During the development of the leaf lamina, the leaf margins (edges) may form lateral outgrowths called serrations (Web Figure 19.3.A, left). Although marginal serrations are modified by many genes, the key components are auxin and CUC2 (Web Figure 19.3.A, right). Loss-of-function mutations in CUC2 result in reduced serrations, and overexpression of CUC2 results in highly serrated leaves, a phenotype that is dependent on PIN1 and auxin signaling.

Web Figure 19.3.A Development of serrated leaves. (A) Arabidopsis rosette leaves have a regular arrangement of marginal outgrowths or serrations (yellow arrows). (B) Genetic and hormonal interactions involved in the formation of leaf serrations. PIN1 convergence, reinforced by auxin feedback on PIN1 localization, directs auxin flow (red arrows) toward auxin maxima along the leaf margin. CUC2 activity is required for directing PIN1 convergence. Auxin represses CUC2 expression, and CUC2 expression becomes restricted to regions between serrations.

Early in development, CUC2 is expressed evenly along the leaf margin. CUC2 functions to relocalize PIN1 auxin efflux carriers so that their orientations converge on a subset of leaf margin cells.
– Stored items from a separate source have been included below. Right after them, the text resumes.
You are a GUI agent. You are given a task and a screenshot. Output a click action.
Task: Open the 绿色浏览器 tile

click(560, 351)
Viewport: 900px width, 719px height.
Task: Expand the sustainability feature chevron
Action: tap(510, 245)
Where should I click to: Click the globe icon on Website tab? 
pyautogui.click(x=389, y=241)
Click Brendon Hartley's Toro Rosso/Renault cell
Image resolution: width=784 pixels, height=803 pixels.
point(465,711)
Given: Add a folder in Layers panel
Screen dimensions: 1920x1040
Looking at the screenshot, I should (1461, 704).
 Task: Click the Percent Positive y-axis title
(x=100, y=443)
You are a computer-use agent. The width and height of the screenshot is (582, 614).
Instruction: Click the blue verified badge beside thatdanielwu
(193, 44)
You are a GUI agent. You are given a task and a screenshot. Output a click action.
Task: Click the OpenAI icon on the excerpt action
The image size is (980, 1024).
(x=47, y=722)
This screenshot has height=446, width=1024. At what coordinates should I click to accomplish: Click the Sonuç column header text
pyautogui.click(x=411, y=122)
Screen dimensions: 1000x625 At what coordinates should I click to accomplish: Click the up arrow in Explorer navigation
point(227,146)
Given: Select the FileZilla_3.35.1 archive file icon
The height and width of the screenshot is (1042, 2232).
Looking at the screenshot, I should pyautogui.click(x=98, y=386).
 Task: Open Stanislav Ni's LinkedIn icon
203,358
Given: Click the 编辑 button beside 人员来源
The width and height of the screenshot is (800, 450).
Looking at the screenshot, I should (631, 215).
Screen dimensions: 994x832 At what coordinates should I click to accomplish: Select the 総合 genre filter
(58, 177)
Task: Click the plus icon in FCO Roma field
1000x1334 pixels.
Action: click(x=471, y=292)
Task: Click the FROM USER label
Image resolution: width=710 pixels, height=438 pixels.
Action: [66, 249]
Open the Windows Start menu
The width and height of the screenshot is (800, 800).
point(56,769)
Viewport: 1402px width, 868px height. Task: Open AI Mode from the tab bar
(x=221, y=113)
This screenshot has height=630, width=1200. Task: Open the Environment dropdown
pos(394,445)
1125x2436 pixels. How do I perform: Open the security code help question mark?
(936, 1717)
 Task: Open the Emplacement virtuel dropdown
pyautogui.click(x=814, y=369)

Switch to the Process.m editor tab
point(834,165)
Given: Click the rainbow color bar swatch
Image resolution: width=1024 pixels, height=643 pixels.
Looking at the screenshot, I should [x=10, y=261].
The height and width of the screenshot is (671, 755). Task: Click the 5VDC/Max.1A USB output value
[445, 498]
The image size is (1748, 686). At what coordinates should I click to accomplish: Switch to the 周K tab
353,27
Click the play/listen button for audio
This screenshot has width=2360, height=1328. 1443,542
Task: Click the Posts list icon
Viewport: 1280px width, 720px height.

This reorientation of PIN1 enhances polar transport of auxin toward those margin cells, eventually establishing auxin gradients with maxima more-or-less evenly spaced along the leaf margin. Growth is stimulated at these auxin maxima. Subsequently, CUC2 expression becomes restricted to the regions between the auxin maxima, where CUC2 may be involved in repressing lamina growth. Thus, the extent of leaf serration may be a consequence of the balance between growth promotion by auxin and growth repression by CUC2.